Alhamdulillah,hari ini aku dapat rezeki sedikit berlebih. Tidak ada salahnya, jika aku ingin membelikan makan siang yang sedikit istimewa untuk anak-anakku. Nasi dan pecel lele kesukaan si bungsu, serta ayam bakar kesukaannya si sulung. Selain itu, aku juga ingin sekali membelikannya buku gambar serta perlengkapan sekolah lainnya. Aku rasa uang yang diberikan bapak sipemilik bengkel ini lebih dari cukup, sehingga aku dapat membelanjakannya untuk keperluan hidup kami yang lainnya. Usai membeli semua keperluan tadi, aku langsung menuju padepokan tempat kedua anak-anakku belajar. Mungkin sebentar lagi pelajaran terakhir akan segera usai, dan akan langsung dibubarkan oleh gurunya. Benar saja, belum juga langkah kakiku menapaki halaman depan padepokan ini. Aku sudah dikagetkan oleh teriakan semua anak-anak yang keluar dari pintu padepokan sambil berlarian saling berkejaran. Mungkin diantara mereka ini adalah anak-anakku, yang langsung menubrukku dengan tawa riangnya.
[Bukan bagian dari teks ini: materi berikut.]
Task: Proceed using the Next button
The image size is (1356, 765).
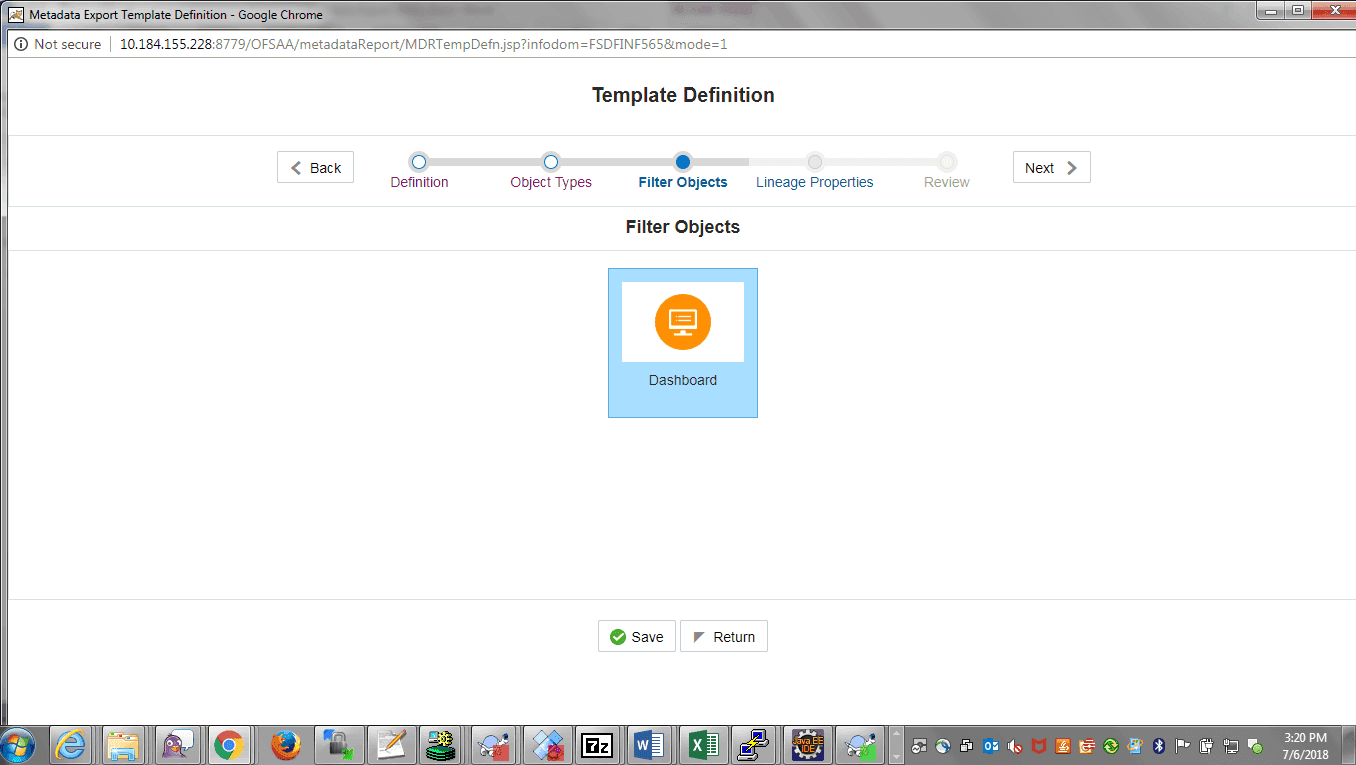Action: point(1051,167)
“Kok ayah sudah pulang sih…?” Tanya sibungsu, sambil menglendot dilenganku.
“Iya sayang..!, sengaja ayah ingin jemput kalian disini…!” jawabku, sambil membelai rambutnya.
“Wah, ayah bawa apa nih…?” Tanya si sulung, sambil ikut memegangi bungkusan ditanganku.
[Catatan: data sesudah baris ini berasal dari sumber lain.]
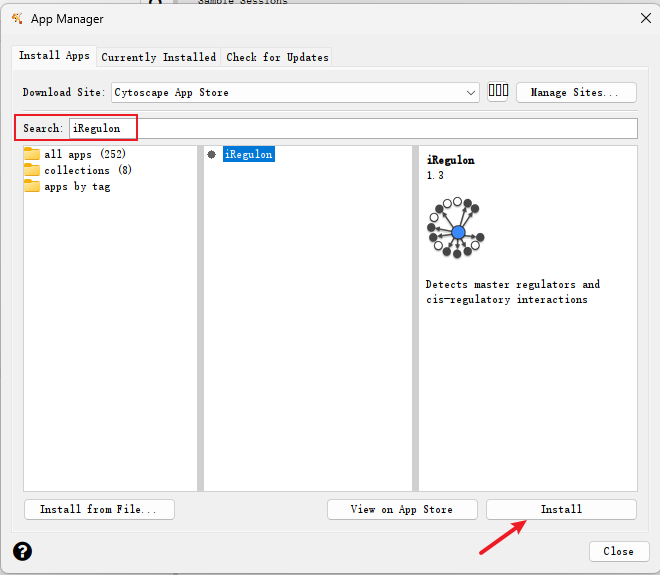Switch to the Check for Updates tab
660x575 pixels.
[277, 57]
“Iya sayang…!, ayah belikan sesuatu buat kamu nih…! Tapi, dibukanya nanti saja dirumah ya…!” aku membimbing mereka berdua menuju rumah petak kami yang letaknya hanya beberapa meter saja dari padepokan ini.
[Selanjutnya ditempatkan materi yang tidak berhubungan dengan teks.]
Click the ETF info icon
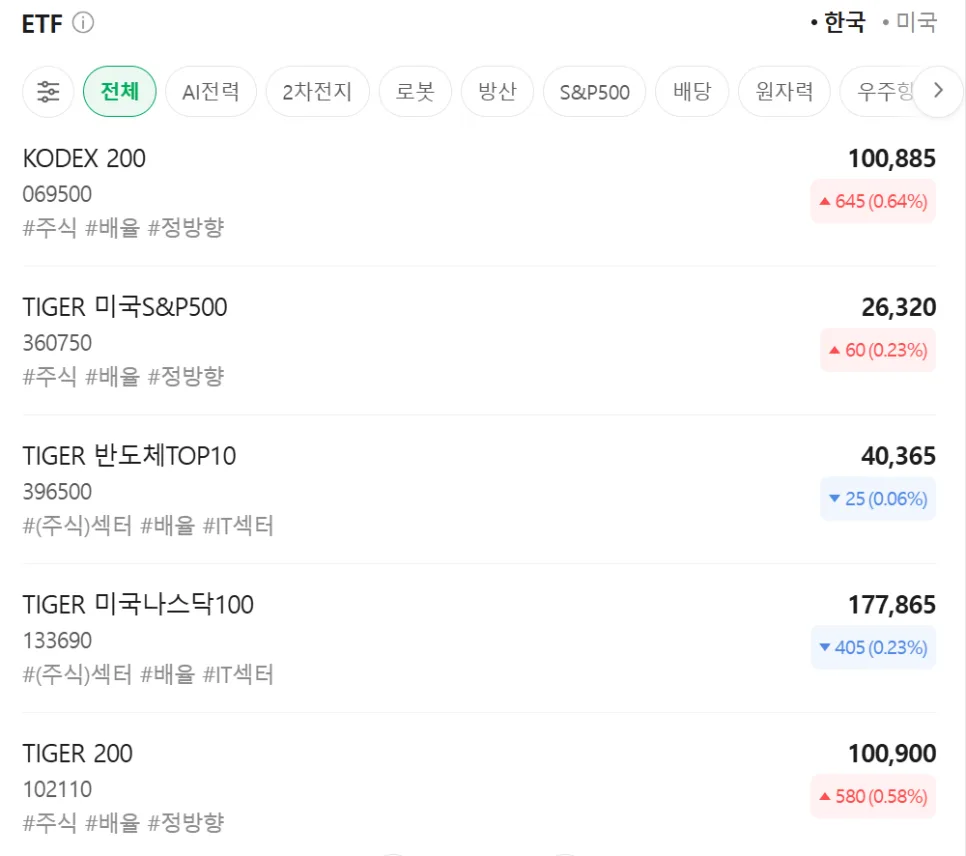The height and width of the screenshot is (856, 966). [x=83, y=23]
“Asyiiiiiiiiiiiiiiiiik….!”Mereka berdua bersorak sangat gembira sekali sepertinya, tidak henti-hentinya mereka terus-terusan saling bercanda sepanjang perjalanan menuju rumah petak kami.
“Wah, pasti ayah beliin buku bacaan bekas untuk abang  ya…?” Tanya Si sulung, sambil meraba-raba isi bungkusan plastik yang tadi aku bawa.
“Kalau dari baunya sih, sepertinya ayah beliin Mas pecel lele deh…!” Si bungsupun ikut-ikutan mengacung-acungkan bungkusan plastik yang ada ditangannya, sambil sesekali mengendusnya.
“Kalian ini, paling jago deh menebak-nebak..!” Aku hanya dapat tersenyum saja atas ulah mereka berdua ini.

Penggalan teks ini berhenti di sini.